Multi-Agent Research System - Assignment 3

A multi-agent system for deep research on HCI topics, featuring orchestrated agents, safety guardrails, and LLM-as-a-Judge evaluation.

Overview

This template provides a starting point for building a multi-agent research assistant system. The system uses multiple specialized agents to:

Plan research tasks
Gather evidence from academic papers and web sources
Synthesize findings into coherent responses
Evaluate quality and verify accuracy
Ensure safety through guardrails

Project Structure

.
├── src/
│   ├── agents/              # Agent implementations
│   │   ├── base_agent.py    # Base agent class
│   │   ├── planner_agent.py # Task planning agent
│   │   ├── researcher_agent.py # Evidence gathering agent
│   │   ├── critic_agent.py  # Quality verification agent
│   │   └── writer_agent.py  # Response synthesis agent
│   ├── guardrails/          # Safety guardrails
│   │   ├── safety_manager.py # Main safety coordinator
│   │   ├── input_guardrail.py # Input validation
│   │   └── output_guardrail.py # Output validation
│   ├── tools/               # Research tools
│   │   ├── web_search.py    # Web search integration
│   │   ├── paper_search.py  # Academic paper search
│   │   └── citation_tool.py # Citation formatting
│   ├── evaluation/          # Evaluation system
│   │   ├── judge.py         # LLM-as-a-Judge implementation
│   │   └── evaluator.py     # System evaluator
│   ├── ui/                  # User interfaces
│   │   ├── cli.py           # Command-line interface
│   │   └── streamlit_app.py # Web interface
│   └── orchestrator.py      # Agent orchestration
├── data/
│   └── example_queries.json # Example test queries
├── logs/                    # Log files (created at runtime)
├── outputs/                 # Evaluation results (created at runtime)
├── config.yaml              # System configuration
├── requirements.txt         # Python dependencies
├── .env.example            # Environment variables template
└── main.py                 # Main entry point

Setup Instructions

1. Prerequisites

Python 3.9 or higher
uv package manager (recommended) or pip
Virtual environment

2. Installation

Installing uv (Recommended)

uv is a fast Python package installer and resolver. Install it first:

# On macOS/Linux
curl -LsSf https://astral.sh/uv/install.sh | sh

# On Windows
powershell -c "irm https://astral.sh/uv/install.ps1 | iex"

# Alternative: Using pip
pip install uv

Setting up the Project

Clone the repository and navigate to the project directory:

cd is-492-assignment-3

Option A: Using uv (Recommended - Much Faster)

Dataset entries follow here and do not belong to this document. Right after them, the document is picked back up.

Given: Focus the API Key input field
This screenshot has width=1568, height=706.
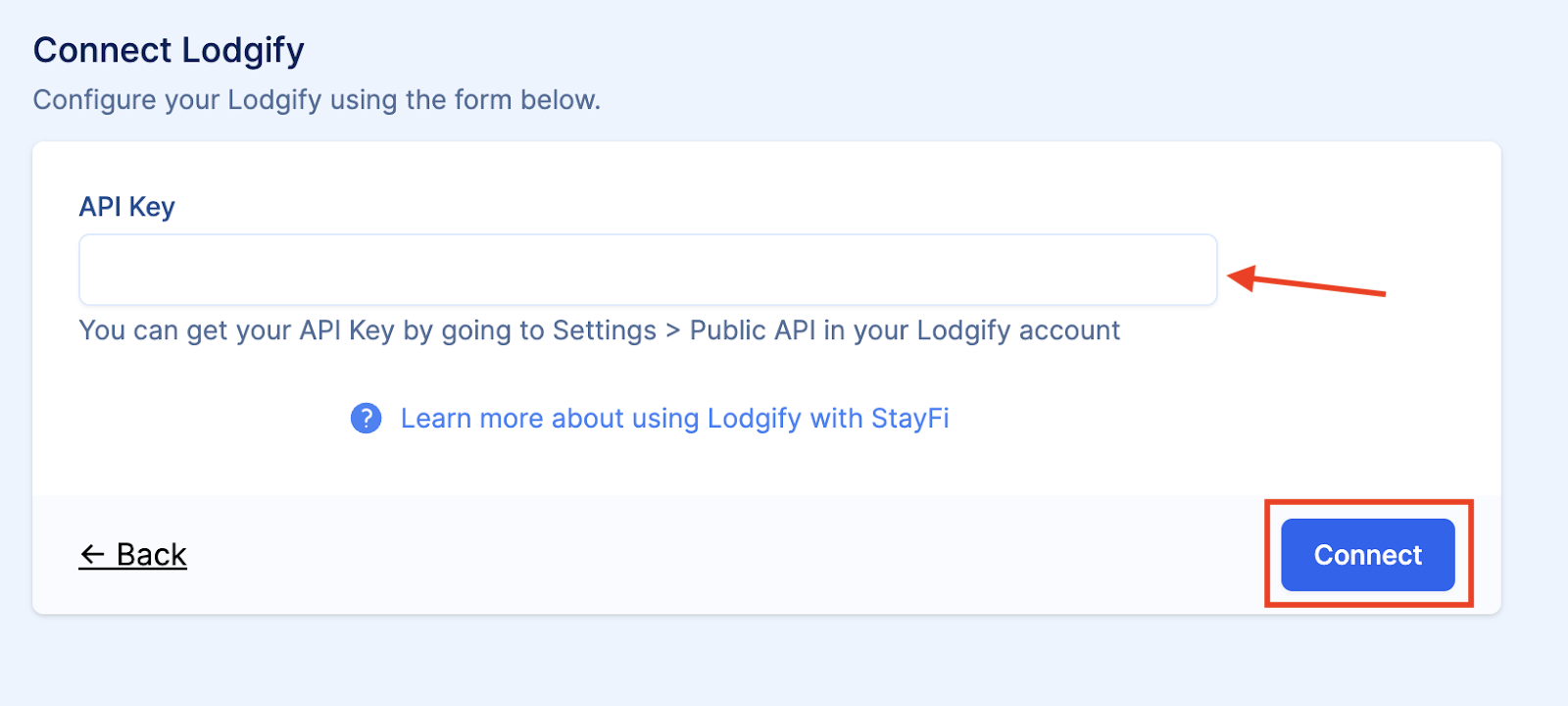Looking at the screenshot, I should pyautogui.click(x=647, y=270).
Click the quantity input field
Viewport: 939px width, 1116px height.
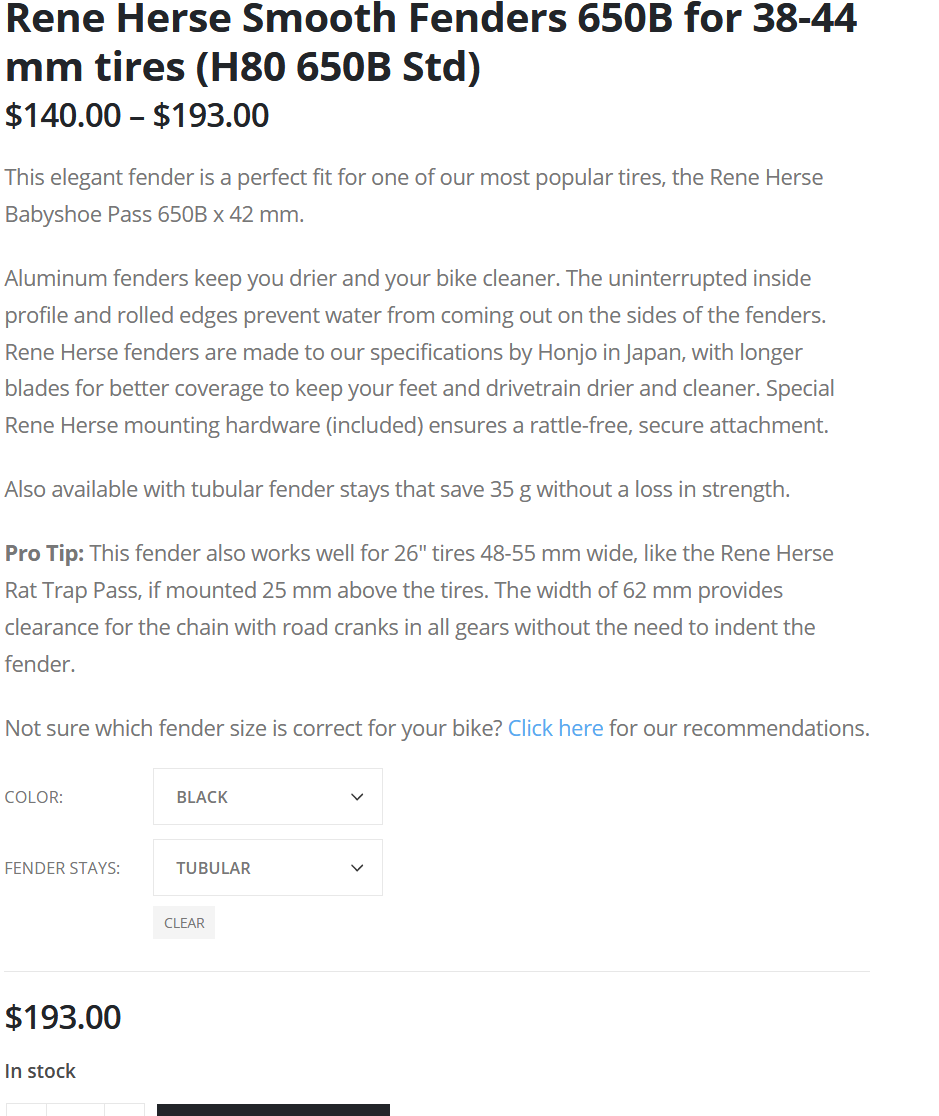[x=75, y=1110]
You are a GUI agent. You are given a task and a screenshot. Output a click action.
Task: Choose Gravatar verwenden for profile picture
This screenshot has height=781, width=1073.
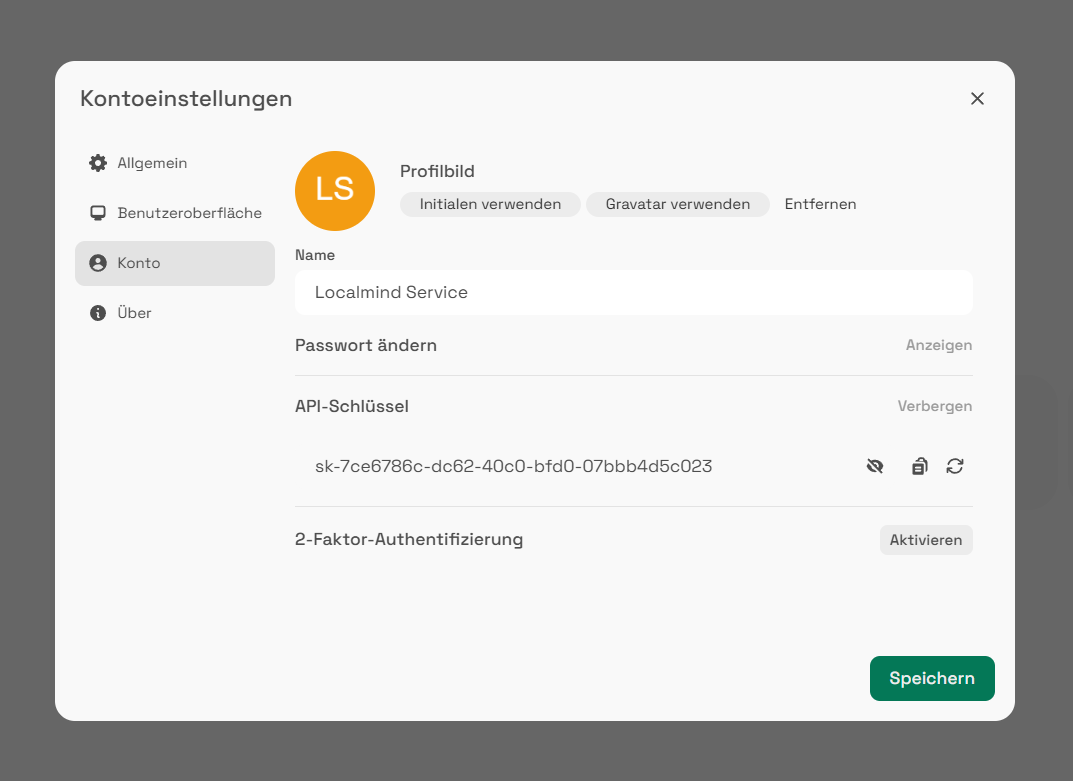tap(677, 204)
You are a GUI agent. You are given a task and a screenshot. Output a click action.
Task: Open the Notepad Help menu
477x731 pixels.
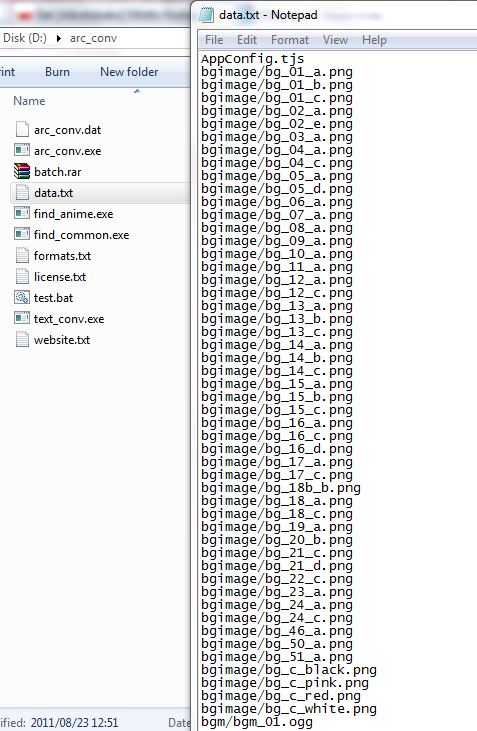pos(374,40)
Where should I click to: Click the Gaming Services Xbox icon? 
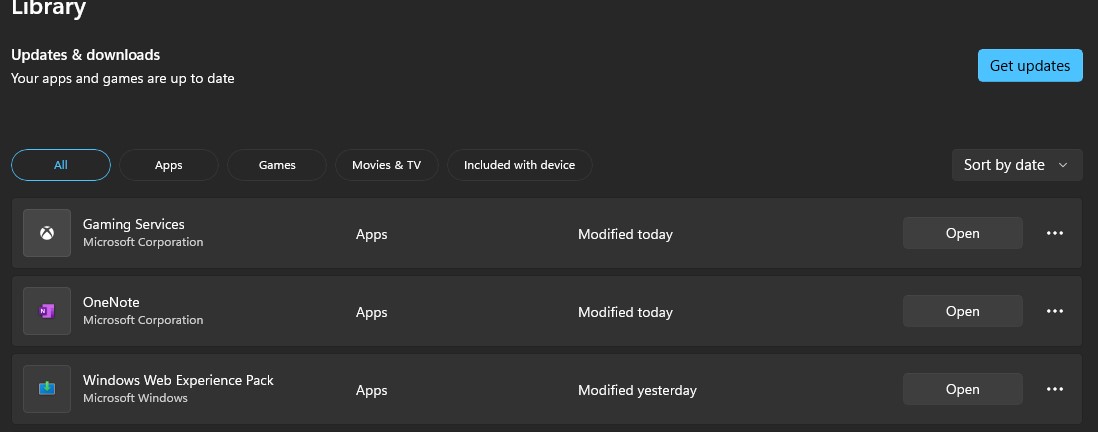(x=47, y=233)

# Create virtual environment and install dependencies
uv venv
source .venv/bin/activate  # On macOS/Linux
# OR
.venv\Scripts\activate     # On Windows

# Install dependencies
uv pip install -r requirements.txt

Option B: Using standard pip

# Create virtual environment
python -m venv venv
source venv/bin/activate   # On macOS/Linux
# OR
venv\Scripts\activate      # On Windows

# Install dependencies
pip install -r requirements.txt

3. Security Setup (Important!)

Before committing any code, set up pre-commit hooks to prevent API key leaks:

# Quick setup - installs hooks and runs security checks
./scripts/install-hooks.sh

# Or manually
pre-commit install

This will automatically scan for hardcoded API keys and secrets before each commit. See SECURITY_SETUP.md for full details.

4. API Keys Configuration

Copy the example environment file:

cp .env.example .env

Edit .env and add your API keys:

# Required: At least one LLM API
GROQ_API_KEY=your_groq_api_key_here
# OR
OPENAI_API_KEY=your_openai_api_key_here

# Recommended: At least one search API
TAVILY_API_KEY=your_tavily_api_key_here
# OR
BRAVE_API_KEY=your_brave_api_key_here

# Optional: For academic paper search
SEMANTIC_SCHOLAR_API_KEY=your_key_here

Getting API Keys

Groq (Recommended for students): https://console.groq.com - Free tier available
OpenAI: https://platform.openai.com - Paid, requires credits
Tavily: https://www.tavily.com - Student free quota available
Brave Search: https://brave.com/search/api
Semantic Scholar: https://www.semanticscholar.org/product/api - Free tier available

5. Configuration

Edit config.yaml to customize your system:

Choose your research topic
Configure agent prompts (see below)
Set model preferences (Groq vs OpenAI)
Define safety policies
Configure evaluation criteria

Customizing Agent Prompts

You can customize agent behavior by setting the system_prompt in config.yaml:

agents:
  planner:
    system_prompt: |
      You are an expert research planner specializing in HCI.
      Focus on recent publications and seminal works.
      After creating the plan, say "PLAN COMPLETE".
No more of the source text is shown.